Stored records
◆ ◆ ◆ ◆ ◆ ◆ ◆

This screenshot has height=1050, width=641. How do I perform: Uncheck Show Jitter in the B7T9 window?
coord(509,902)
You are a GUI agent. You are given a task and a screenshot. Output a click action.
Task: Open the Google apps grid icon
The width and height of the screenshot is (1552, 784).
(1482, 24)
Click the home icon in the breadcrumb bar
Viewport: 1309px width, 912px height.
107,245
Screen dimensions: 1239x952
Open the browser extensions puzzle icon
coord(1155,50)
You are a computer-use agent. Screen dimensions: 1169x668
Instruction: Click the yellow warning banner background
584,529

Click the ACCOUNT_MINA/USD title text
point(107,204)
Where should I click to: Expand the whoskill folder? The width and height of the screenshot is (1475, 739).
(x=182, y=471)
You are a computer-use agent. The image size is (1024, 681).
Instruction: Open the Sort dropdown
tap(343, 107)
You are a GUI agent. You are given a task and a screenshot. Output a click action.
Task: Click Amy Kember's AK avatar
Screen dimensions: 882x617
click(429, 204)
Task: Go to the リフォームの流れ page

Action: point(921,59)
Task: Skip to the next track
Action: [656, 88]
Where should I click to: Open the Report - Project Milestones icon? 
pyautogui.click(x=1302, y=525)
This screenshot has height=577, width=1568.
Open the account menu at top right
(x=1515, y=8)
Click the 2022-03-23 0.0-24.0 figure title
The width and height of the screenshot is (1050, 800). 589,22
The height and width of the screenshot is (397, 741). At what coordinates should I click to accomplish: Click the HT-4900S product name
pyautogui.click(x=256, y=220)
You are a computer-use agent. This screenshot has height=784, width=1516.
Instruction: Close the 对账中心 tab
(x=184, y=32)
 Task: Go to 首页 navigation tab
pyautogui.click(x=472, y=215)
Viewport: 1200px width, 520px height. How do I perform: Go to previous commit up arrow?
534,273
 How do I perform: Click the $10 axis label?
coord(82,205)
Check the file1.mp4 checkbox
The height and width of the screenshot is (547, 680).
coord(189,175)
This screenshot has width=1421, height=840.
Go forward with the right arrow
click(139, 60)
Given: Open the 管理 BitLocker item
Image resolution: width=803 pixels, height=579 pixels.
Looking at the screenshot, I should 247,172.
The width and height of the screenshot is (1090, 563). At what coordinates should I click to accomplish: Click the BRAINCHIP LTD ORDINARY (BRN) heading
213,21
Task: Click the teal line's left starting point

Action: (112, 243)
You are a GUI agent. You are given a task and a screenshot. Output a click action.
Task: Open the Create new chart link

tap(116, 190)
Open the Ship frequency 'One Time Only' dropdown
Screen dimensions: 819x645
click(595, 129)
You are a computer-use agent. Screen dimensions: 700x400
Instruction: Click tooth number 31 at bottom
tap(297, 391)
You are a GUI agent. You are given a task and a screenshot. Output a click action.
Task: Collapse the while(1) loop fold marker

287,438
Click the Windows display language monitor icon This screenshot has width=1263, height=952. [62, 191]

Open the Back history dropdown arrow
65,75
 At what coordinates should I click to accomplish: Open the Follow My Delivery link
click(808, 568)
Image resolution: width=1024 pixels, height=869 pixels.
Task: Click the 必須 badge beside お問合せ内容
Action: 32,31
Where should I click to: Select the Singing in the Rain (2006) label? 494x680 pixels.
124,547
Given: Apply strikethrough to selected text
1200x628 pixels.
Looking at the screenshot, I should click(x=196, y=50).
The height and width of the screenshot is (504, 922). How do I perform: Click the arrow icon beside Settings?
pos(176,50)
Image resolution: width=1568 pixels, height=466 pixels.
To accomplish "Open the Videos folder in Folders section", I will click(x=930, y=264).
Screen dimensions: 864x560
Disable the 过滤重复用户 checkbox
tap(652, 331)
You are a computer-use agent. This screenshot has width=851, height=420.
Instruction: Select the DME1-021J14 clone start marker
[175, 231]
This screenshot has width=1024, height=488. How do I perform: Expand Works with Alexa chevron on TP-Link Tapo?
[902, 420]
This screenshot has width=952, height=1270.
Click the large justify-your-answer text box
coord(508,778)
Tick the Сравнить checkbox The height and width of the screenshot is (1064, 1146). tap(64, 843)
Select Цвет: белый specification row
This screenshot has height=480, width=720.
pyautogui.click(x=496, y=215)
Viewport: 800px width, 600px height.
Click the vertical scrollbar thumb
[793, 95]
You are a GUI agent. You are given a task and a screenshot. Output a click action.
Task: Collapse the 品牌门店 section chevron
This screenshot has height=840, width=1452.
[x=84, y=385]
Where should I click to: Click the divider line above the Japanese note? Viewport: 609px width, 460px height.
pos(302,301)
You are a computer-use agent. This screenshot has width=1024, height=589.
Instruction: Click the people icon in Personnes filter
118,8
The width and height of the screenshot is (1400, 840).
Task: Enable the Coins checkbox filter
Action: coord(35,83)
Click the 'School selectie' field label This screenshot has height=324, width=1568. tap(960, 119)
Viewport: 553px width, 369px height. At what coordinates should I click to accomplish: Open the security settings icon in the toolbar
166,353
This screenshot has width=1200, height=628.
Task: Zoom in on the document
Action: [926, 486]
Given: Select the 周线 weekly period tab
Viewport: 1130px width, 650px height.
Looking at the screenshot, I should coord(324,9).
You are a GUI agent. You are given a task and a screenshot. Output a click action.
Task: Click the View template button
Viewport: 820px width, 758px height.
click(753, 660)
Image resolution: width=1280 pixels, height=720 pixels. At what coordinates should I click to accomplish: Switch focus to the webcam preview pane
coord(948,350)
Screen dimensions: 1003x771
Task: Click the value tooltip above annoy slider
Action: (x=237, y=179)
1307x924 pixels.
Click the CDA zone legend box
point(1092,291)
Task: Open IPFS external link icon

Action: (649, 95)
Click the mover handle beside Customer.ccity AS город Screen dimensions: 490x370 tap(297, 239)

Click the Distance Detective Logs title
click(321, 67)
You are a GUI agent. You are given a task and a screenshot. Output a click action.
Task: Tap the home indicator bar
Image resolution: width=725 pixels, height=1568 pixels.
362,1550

◆ ◆ ◆ ◆ ◆ ◆ ◆

Your goal:
Take the data above and reproduce it exactly.

Exercise output:
This screenshot has height=1050, width=641. How do I perform: Uncheck Show Jitter in the B7T9 window?
coord(509,902)
You are a GUI agent. You are given a task and a screenshot. Output a click action.
Task: Open the Google apps grid icon
The width and height of the screenshot is (1552, 784).
(1482, 24)
Click the home icon in the breadcrumb bar
Viewport: 1309px width, 912px height.
107,245
Screen dimensions: 1239x952
Open the browser extensions puzzle icon
coord(1155,50)
You are a computer-use agent. Screen dimensions: 1169x668
Instruction: Click the yellow warning banner background
584,529

Click the ACCOUNT_MINA/USD title text
point(107,204)
Where should I click to: Expand the whoskill folder? The width and height of the screenshot is (1475, 739).
(x=182, y=471)
You are a computer-use agent. The image size is (1024, 681).
Instruction: Open the Sort dropdown
tap(343, 107)
You are a GUI agent. You are given a task and a screenshot. Output a click action.
Task: Click Amy Kember's AK avatar
Screen dimensions: 882x617
click(429, 204)
Task: Go to the リフォームの流れ page

Action: point(921,59)
Task: Skip to the next track
Action: [656, 88]
Where should I click to: Open the Report - Project Milestones icon? 
pyautogui.click(x=1302, y=525)
This screenshot has height=577, width=1568.
Open the account menu at top right
(x=1515, y=8)
Click the 2022-03-23 0.0-24.0 figure title
The width and height of the screenshot is (1050, 800). 589,22
The height and width of the screenshot is (397, 741). At what coordinates should I click to accomplish: Click the HT-4900S product name
pyautogui.click(x=256, y=220)
You are a computer-use agent. This screenshot has height=784, width=1516.
Instruction: Close the 对账中心 tab
(x=184, y=32)
 Task: Go to 首页 navigation tab
pyautogui.click(x=472, y=215)
Viewport: 1200px width, 520px height. How do I perform: Go to previous commit up arrow?
534,273
 How do I perform: Click the $10 axis label?
coord(82,205)
Check the file1.mp4 checkbox
The height and width of the screenshot is (547, 680).
coord(189,175)
This screenshot has width=1421, height=840.
Go forward with the right arrow
click(139, 60)
Given: Open the 管理 BitLocker item
Image resolution: width=803 pixels, height=579 pixels.
Looking at the screenshot, I should 247,172.
The width and height of the screenshot is (1090, 563). At what coordinates should I click to accomplish: Click the BRAINCHIP LTD ORDINARY (BRN) heading
213,21
Task: Click the teal line's left starting point

Action: (112, 243)
You are a GUI agent. You are given a task and a screenshot. Output a click action.
Task: Open the Create new chart link

tap(116, 190)
Open the Ship frequency 'One Time Only' dropdown
Screen dimensions: 819x645
click(595, 129)
You are a computer-use agent. Screen dimensions: 700x400
Instruction: Click tooth number 31 at bottom
tap(297, 391)
You are a GUI agent. You are given a task and a screenshot. Output a click action.
Task: Collapse the while(1) loop fold marker

287,438
Click the Windows display language monitor icon This screenshot has width=1263, height=952. [62, 191]

Open the Back history dropdown arrow
65,75
 At what coordinates should I click to accomplish: Open the Follow My Delivery link
click(808, 568)
Image resolution: width=1024 pixels, height=869 pixels.
Task: Click the 必須 badge beside お問合せ内容
Action: 32,31
Where should I click to: Select the Singing in the Rain (2006) label? 494x680 pixels.
124,547
Given: Apply strikethrough to selected text
1200x628 pixels.
Looking at the screenshot, I should click(x=196, y=50).
The height and width of the screenshot is (504, 922). How do I perform: Click the arrow icon beside Settings?
pos(176,50)
Image resolution: width=1568 pixels, height=466 pixels.
To accomplish "Open the Videos folder in Folders section", I will click(x=930, y=264).
Screen dimensions: 864x560
Disable the 过滤重复用户 checkbox
tap(652, 331)
You are a computer-use agent. This screenshot has width=851, height=420.
Instruction: Select the DME1-021J14 clone start marker
[175, 231]
This screenshot has width=1024, height=488. How do I perform: Expand Works with Alexa chevron on TP-Link Tapo?
[902, 420]
This screenshot has width=952, height=1270.
Click the large justify-your-answer text box
coord(508,778)
Tick the Сравнить checkbox The height and width of the screenshot is (1064, 1146). tap(64, 843)
Select Цвет: белый specification row
This screenshot has height=480, width=720.
pyautogui.click(x=496, y=215)
Viewport: 800px width, 600px height.
Click the vertical scrollbar thumb
[793, 95]
You are a GUI agent. You are given a task and a screenshot. Output a click action.
Task: Collapse the 品牌门店 section chevron
This screenshot has height=840, width=1452.
[x=84, y=385]
Where should I click to: Click the divider line above the Japanese note? Viewport: 609px width, 460px height.
pos(302,301)
You are a computer-use agent. This screenshot has width=1024, height=589.
Instruction: Click the people icon in Personnes filter
118,8
The width and height of the screenshot is (1400, 840).
Task: Enable the Coins checkbox filter
Action: coord(35,83)
Click the 'School selectie' field label This screenshot has height=324, width=1568. tap(960, 119)
Viewport: 553px width, 369px height. At what coordinates should I click to accomplish: Open the security settings icon in the toolbar
166,353
This screenshot has width=1200, height=628.
Task: Zoom in on the document
Action: [926, 486]
Given: Select the 周线 weekly period tab
Viewport: 1130px width, 650px height.
Looking at the screenshot, I should coord(324,9).
You are a GUI agent. You are given a task and a screenshot. Output a click action.
Task: Click the View template button
Viewport: 820px width, 758px height.
click(753, 660)
Image resolution: width=1280 pixels, height=720 pixels. At what coordinates should I click to accomplish: Switch focus to the webcam preview pane
coord(948,350)
Screen dimensions: 1003x771
Task: Click the value tooltip above annoy slider
Action: (x=237, y=179)
1307x924 pixels.
Click the CDA zone legend box
point(1092,291)
Task: Open IPFS external link icon

Action: (649, 95)
Click the mover handle beside Customer.ccity AS город Screen dimensions: 490x370 tap(297, 239)

Click the Distance Detective Logs title
click(321, 67)
You are a GUI agent. You are given a task and a screenshot. Output a click action.
Task: Tap the home indicator bar
Image resolution: width=725 pixels, height=1568 pixels.
362,1550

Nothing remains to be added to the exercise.